Professor Robert Eccles of Harvard University, whose ‘One Report’ published in 2010 brought integrated reporting into the corporate spotlight, has identified this shortfall. His recently launched Integrated Reporting Movement offers practical tools for making integrated reporting work. A major giveaway is his mooted Sustainable Value Matrix (SVM), which guides companies in balancing their business strategies against societal and environmental sustainability. The SVM can be used to reduce or even reverse the trade-offs that often exist between financial and nonfinancial performance. When companies grasp that the SVM can drive innovation, it will become an accelerator for integrated reporting.
THE SUSTAINABLE VALUE MATRIX
Creating an SVM commences with the company’s leadership determining what it regards as material to its investors, and which company-related issues it considers significant to society.
Try as it may, a company is unlikely to define the material issues of stakeholders objectively. Therefore, the X-axis of this matrix will be about’ materiality, with Eccles calling it the ‘Materiality to the Firm’ axis.
The stakeholder dimension (the Y-axis) is termed ‘Society’s Issue Significance’. While specific stakeholders will have their own opinions on materiality, society as a collective does not.
Eccles considers the most accurate label for the Y-axis to be ‘the firm’s perception of the significance of its chosen stakeholders’ interests, aggregated as society’.
The SVM is a matrix diagram with thresholds and defined quadrants, not necessarily of equal size.
The company’s board and executive must first decide on its threshold for material issues, and then the society’s issue significance boundary. Where to place each line is completely at the discretion of the company, though it must explain its rationale for doing so.
Each quadrant will include indicators for levels of reporting, stakeholder engagement, resource commitment, and innovation.
The ‘Material Societal Issues quadrant contains the issues that the company decides are most relevant to stakeholders, given the corporation’s objectives. These should be included in the integrated report as they will almost certainly involve high levels of stakeholder engagement and resource commitment. Where issues require trade-offs between shareholders and other stakeholder objectives, the issues in this quadrant may require real innovation in tackling them. Smart innovation in tandem with stakeholders can enable the company to improve financial and nonfinancial performance simultaneously. These innovations are typically high risk and may demand substantial capital and long time frames before paying off. In its integrated report, the company should explain how in terms of its objectives it intends managing stakeholder engagement, resource commitment and innovation regarding these issues.
Issues in the ‘Material Issues’ quadrant should also be included in the integrated report as these are highly important to sustainable value creation.
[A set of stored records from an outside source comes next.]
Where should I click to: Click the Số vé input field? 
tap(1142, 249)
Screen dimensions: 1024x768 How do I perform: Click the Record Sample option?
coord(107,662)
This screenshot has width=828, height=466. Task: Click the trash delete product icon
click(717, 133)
While the company deems them less significant for stakeholders, some engagement is appropriate because of the opportunities they provide for moderate innovation regarding sustainability issues. In general, resource commitments will be less than in the above quadrant, but these can still be significant.
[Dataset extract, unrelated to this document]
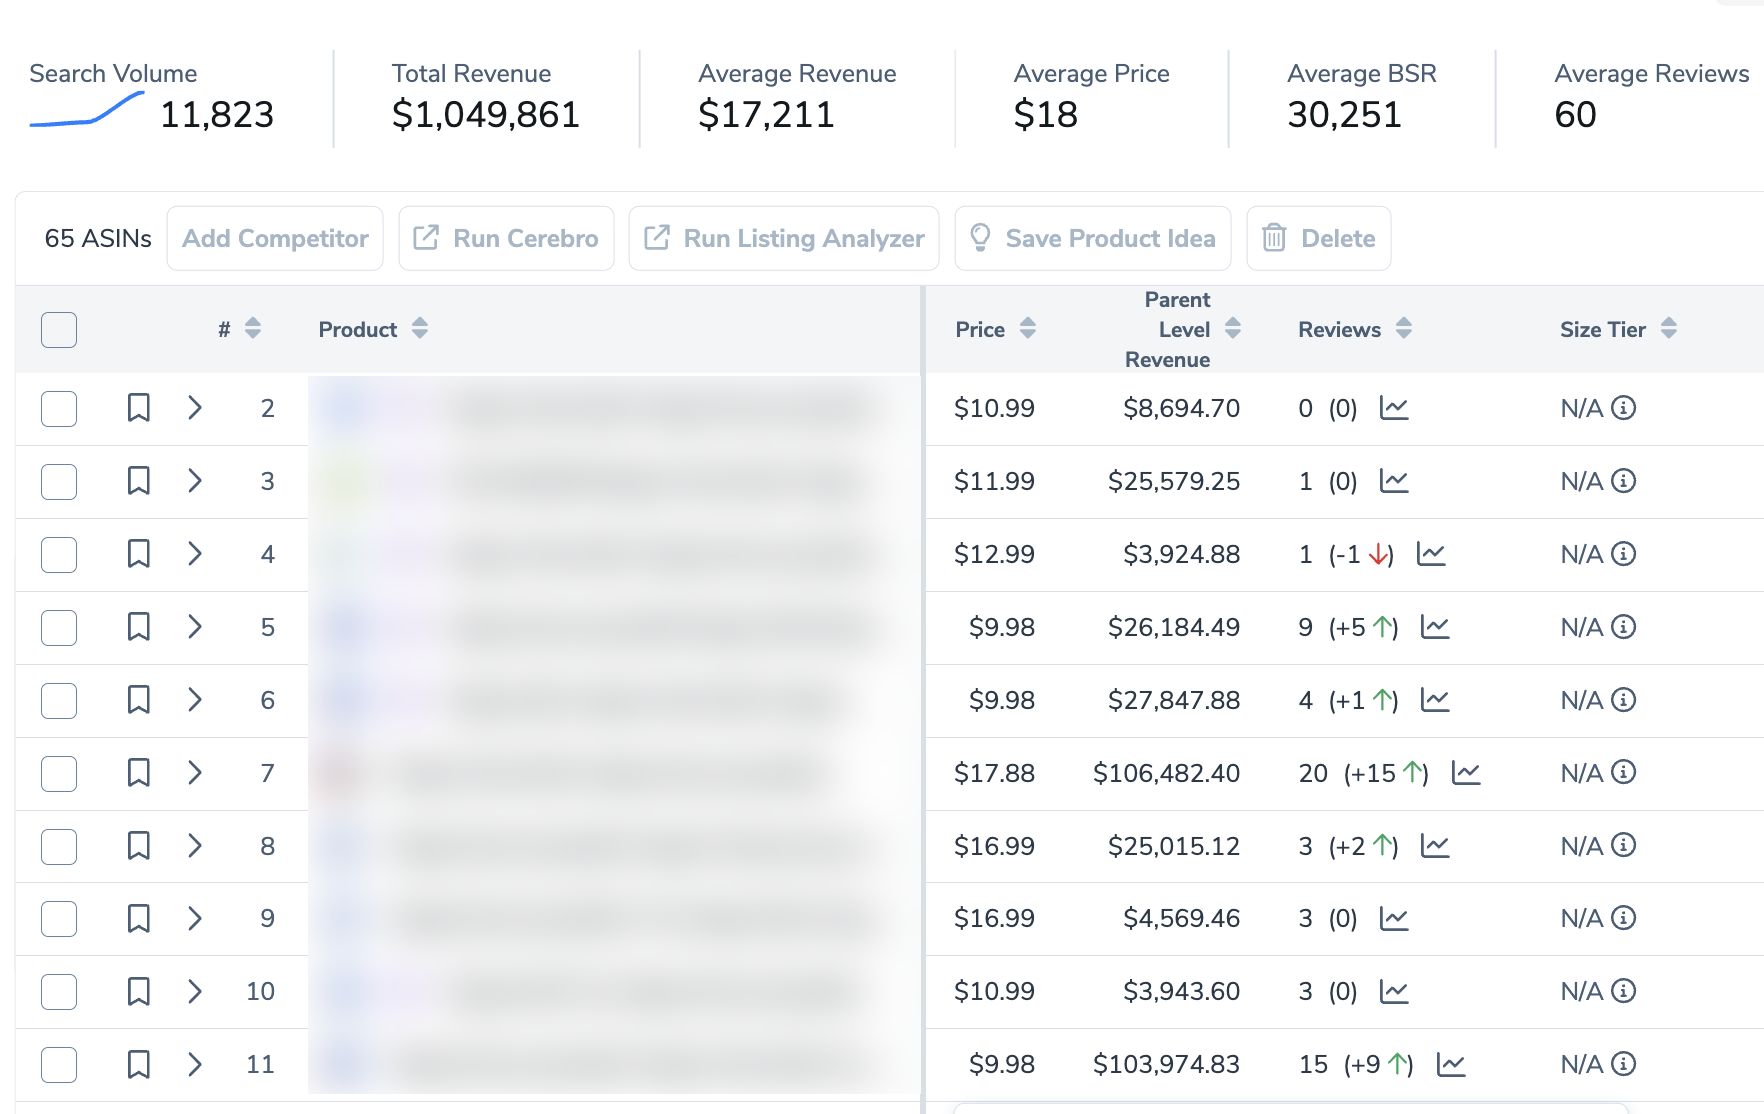Screen dimensions: 1764x1114
Task: Check the box for row 10
Action: tap(59, 991)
Those issues identified in the ‘Societal Significant Issues’ cell are not material for sustainable value creation. Nevertheless, a company cannot completely ignore civil society, even if it does not consider these identified issues as yet being significant to its strategy. Having acknowledged these issues, the company should engage stakeholders and report on these outside of its integrated report.
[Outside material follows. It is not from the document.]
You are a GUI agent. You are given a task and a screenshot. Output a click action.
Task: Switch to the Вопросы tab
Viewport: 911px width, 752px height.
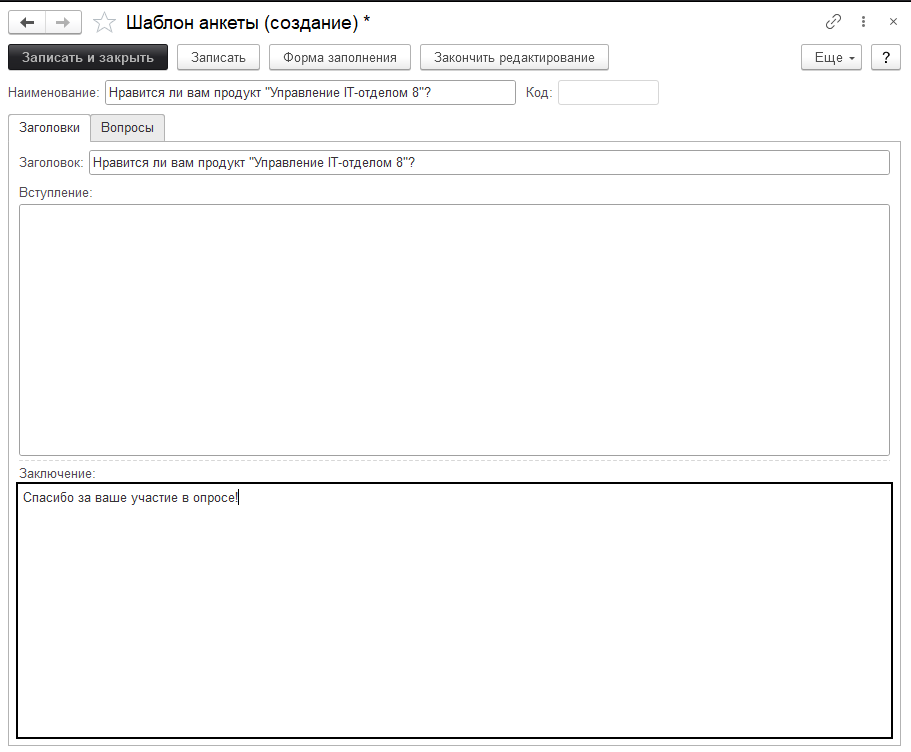pyautogui.click(x=127, y=128)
‘Potential/Developing Issues’ includes topics that should be largely ignored – at least for now. Reporting on these would only create clutter and distract report users from significant issues.
The company will establish its credibility by being transparent on what it assesses as material to its operations and significant to broader society. It can avoid the accusations of ‘greenwashing’ that arise when some companies claim that they ‘care about everything and everybody’.
The SVM helps establish a more realistic conversation between a company and all of its stakeholders, as its own perceived role in society is logically and transparently stated.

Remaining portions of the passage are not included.